> **PROBLEM TO SOLVE**: Your reply should be the following data, copied exactly.

═══ DATA FOR THIS EXERCISE

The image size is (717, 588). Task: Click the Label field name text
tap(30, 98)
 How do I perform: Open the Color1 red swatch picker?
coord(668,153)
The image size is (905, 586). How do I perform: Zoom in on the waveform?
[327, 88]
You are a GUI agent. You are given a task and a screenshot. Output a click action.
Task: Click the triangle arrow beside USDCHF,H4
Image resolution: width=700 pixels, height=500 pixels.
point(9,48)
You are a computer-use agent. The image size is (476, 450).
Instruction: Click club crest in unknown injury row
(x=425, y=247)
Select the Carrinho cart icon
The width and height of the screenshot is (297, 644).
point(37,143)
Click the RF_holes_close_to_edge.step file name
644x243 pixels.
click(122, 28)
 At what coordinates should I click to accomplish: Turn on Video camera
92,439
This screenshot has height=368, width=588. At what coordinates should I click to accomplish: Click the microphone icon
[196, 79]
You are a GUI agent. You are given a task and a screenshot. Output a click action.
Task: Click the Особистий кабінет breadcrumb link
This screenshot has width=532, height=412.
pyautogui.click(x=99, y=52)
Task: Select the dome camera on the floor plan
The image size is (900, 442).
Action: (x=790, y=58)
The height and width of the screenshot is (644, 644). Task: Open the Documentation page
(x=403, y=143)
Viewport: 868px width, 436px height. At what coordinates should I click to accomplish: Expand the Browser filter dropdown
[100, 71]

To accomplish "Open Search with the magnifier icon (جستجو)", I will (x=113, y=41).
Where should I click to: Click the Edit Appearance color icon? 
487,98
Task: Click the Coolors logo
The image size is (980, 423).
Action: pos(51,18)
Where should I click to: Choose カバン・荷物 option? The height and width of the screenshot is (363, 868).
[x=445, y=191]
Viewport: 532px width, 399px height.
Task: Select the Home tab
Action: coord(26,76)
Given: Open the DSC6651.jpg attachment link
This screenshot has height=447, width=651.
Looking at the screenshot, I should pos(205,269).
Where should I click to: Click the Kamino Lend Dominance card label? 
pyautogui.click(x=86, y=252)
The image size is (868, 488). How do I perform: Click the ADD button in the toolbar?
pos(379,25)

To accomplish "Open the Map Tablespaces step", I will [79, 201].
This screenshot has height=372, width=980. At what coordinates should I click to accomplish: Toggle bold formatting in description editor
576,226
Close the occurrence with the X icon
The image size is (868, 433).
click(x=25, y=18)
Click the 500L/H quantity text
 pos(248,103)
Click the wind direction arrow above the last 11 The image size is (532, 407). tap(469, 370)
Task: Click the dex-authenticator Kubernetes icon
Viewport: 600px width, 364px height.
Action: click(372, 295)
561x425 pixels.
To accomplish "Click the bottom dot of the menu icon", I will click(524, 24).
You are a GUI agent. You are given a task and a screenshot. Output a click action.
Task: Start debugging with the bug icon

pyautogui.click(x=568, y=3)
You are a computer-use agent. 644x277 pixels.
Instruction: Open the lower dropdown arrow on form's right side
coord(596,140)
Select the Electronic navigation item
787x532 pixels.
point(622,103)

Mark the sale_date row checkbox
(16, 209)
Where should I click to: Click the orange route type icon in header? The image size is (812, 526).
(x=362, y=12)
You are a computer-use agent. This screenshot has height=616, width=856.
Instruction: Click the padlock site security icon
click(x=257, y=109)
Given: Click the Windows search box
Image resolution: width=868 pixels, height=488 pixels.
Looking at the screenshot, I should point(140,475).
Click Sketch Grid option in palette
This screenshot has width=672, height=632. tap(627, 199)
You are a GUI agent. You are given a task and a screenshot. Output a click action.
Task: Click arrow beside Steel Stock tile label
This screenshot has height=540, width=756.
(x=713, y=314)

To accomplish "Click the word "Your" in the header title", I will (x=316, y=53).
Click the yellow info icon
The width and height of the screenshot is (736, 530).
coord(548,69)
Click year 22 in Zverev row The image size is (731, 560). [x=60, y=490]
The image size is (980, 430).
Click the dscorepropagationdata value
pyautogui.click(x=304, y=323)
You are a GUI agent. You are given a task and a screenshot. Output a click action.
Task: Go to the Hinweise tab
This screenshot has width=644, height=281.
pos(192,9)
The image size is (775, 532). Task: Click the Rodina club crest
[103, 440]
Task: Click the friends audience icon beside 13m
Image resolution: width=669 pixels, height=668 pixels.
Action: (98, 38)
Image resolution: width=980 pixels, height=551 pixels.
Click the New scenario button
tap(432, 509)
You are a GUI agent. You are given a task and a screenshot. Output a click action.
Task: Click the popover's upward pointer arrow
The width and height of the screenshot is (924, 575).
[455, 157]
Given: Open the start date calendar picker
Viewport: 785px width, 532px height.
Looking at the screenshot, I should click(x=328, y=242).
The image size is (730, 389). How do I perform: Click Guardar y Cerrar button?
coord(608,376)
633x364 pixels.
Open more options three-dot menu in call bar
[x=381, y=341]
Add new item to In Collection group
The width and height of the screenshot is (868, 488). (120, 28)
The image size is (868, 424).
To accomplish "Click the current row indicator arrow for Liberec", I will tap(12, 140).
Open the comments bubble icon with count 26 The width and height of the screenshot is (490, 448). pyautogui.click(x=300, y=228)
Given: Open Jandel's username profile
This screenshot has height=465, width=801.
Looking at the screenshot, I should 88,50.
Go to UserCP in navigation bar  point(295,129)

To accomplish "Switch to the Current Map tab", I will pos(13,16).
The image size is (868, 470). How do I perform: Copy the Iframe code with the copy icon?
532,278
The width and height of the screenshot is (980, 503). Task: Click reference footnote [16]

══════

> **RESPONSE TO THIS TASK**:
The image size is (717, 588). Task: Click the Label field name text
tap(30, 98)
 How do I perform: Open the Color1 red swatch picker?
coord(668,153)
The image size is (905, 586). How do I perform: Zoom in on the waveform?
[327, 88]
You are a GUI agent. You are given a task and a screenshot. Output a click action.
Task: Click the triangle arrow beside USDCHF,H4
Image resolution: width=700 pixels, height=500 pixels.
point(9,48)
You are a computer-use agent. The image size is (476, 450).
Instruction: Click club crest in unknown injury row
(x=425, y=247)
Select the Carrinho cart icon
The width and height of the screenshot is (297, 644).
point(37,143)
Click the RF_holes_close_to_edge.step file name
644x243 pixels.
click(122, 28)
 At what coordinates should I click to accomplish: Turn on Video camera
92,439
This screenshot has height=368, width=588. At what coordinates should I click to accomplish: Click the microphone icon
[196, 79]
You are a GUI agent. You are given a task and a screenshot. Output a click action.
Task: Click the Особистий кабінет breadcrumb link
This screenshot has width=532, height=412.
pyautogui.click(x=99, y=52)
Task: Select the dome camera on the floor plan
The image size is (900, 442).
Action: (x=790, y=58)
The height and width of the screenshot is (644, 644). Task: Open the Documentation page
(x=403, y=143)
Viewport: 868px width, 436px height. At what coordinates should I click to accomplish: Expand the Browser filter dropdown
[100, 71]

To accomplish "Open Search with the magnifier icon (جستجو)", I will (x=113, y=41).
Where should I click to: Click the Edit Appearance color icon? 
487,98
Task: Click the Coolors logo
The image size is (980, 423).
Action: pos(51,18)
Where should I click to: Choose カバン・荷物 option? The height and width of the screenshot is (363, 868).
[x=445, y=191]
Viewport: 532px width, 399px height.
Task: Select the Home tab
Action: coord(26,76)
Given: Open the DSC6651.jpg attachment link
This screenshot has height=447, width=651.
Looking at the screenshot, I should pos(205,269).
Where should I click to: Click the Kamino Lend Dominance card label? 
pyautogui.click(x=86, y=252)
The image size is (868, 488). How do I perform: Click the ADD button in the toolbar?
pos(379,25)

To accomplish "Open the Map Tablespaces step", I will [79, 201].
This screenshot has height=372, width=980. At what coordinates should I click to accomplish: Toggle bold formatting in description editor
576,226
Close the occurrence with the X icon
The image size is (868, 433).
click(x=25, y=18)
Click the 500L/H quantity text
 pos(248,103)
Click the wind direction arrow above the last 11 The image size is (532, 407). tap(469, 370)
Task: Click the dex-authenticator Kubernetes icon
Viewport: 600px width, 364px height.
Action: click(372, 295)
561x425 pixels.
To accomplish "Click the bottom dot of the menu icon", I will click(524, 24).
You are a GUI agent. You are given a task and a screenshot. Output a click action.
Task: Start debugging with the bug icon

pyautogui.click(x=568, y=3)
You are a computer-use agent. 644x277 pixels.
Instruction: Open the lower dropdown arrow on form's right side
coord(596,140)
Select the Electronic navigation item
787x532 pixels.
point(622,103)

Mark the sale_date row checkbox
(16, 209)
Where should I click to: Click the orange route type icon in header? The image size is (812, 526).
(x=362, y=12)
You are a computer-use agent. This screenshot has height=616, width=856.
Instruction: Click the padlock site security icon
click(x=257, y=109)
Given: Click the Windows search box
Image resolution: width=868 pixels, height=488 pixels.
Looking at the screenshot, I should point(140,475).
Click Sketch Grid option in palette
This screenshot has width=672, height=632. tap(627, 199)
You are a GUI agent. You are given a task and a screenshot. Output a click action.
Task: Click arrow beside Steel Stock tile label
This screenshot has height=540, width=756.
(x=713, y=314)

To accomplish "Click the word "Your" in the header title", I will (x=316, y=53).
Click the yellow info icon
The width and height of the screenshot is (736, 530).
coord(548,69)
Click year 22 in Zverev row The image size is (731, 560). [x=60, y=490]
The image size is (980, 430).
Click the dscorepropagationdata value
pyautogui.click(x=304, y=323)
You are a GUI agent. You are given a task and a screenshot. Output a click action.
Task: Go to the Hinweise tab
This screenshot has width=644, height=281.
pos(192,9)
The image size is (775, 532). Task: Click the Rodina club crest
[103, 440]
Task: Click the friends audience icon beside 13m
Image resolution: width=669 pixels, height=668 pixels.
Action: (98, 38)
Image resolution: width=980 pixels, height=551 pixels.
Click the New scenario button
tap(432, 509)
You are a GUI agent. You are given a task and a screenshot. Output a click action.
Task: Click the popover's upward pointer arrow
The width and height of the screenshot is (924, 575).
[455, 157]
Given: Open the start date calendar picker
Viewport: 785px width, 532px height.
Looking at the screenshot, I should click(x=328, y=242).
The image size is (730, 389). How do I perform: Click Guardar y Cerrar button?
coord(608,376)
633x364 pixels.
Open more options three-dot menu in call bar
[x=381, y=341]
Add new item to In Collection group
The width and height of the screenshot is (868, 488). (120, 28)
The image size is (868, 424).
To accomplish "Click the current row indicator arrow for Liberec", I will tap(12, 140).
Open the comments bubble icon with count 26 The width and height of the screenshot is (490, 448). pyautogui.click(x=300, y=228)
Given: Open Jandel's username profile
This screenshot has height=465, width=801.
Looking at the screenshot, I should 88,50.
Go to UserCP in navigation bar  point(295,129)

To accomplish "Switch to the Current Map tab", I will pos(13,16).
The image size is (868, 470). How do I perform: Copy the Iframe code with the copy icon?
532,278
The width and height of the screenshot is (980, 503). Task: Click reference footnote [16]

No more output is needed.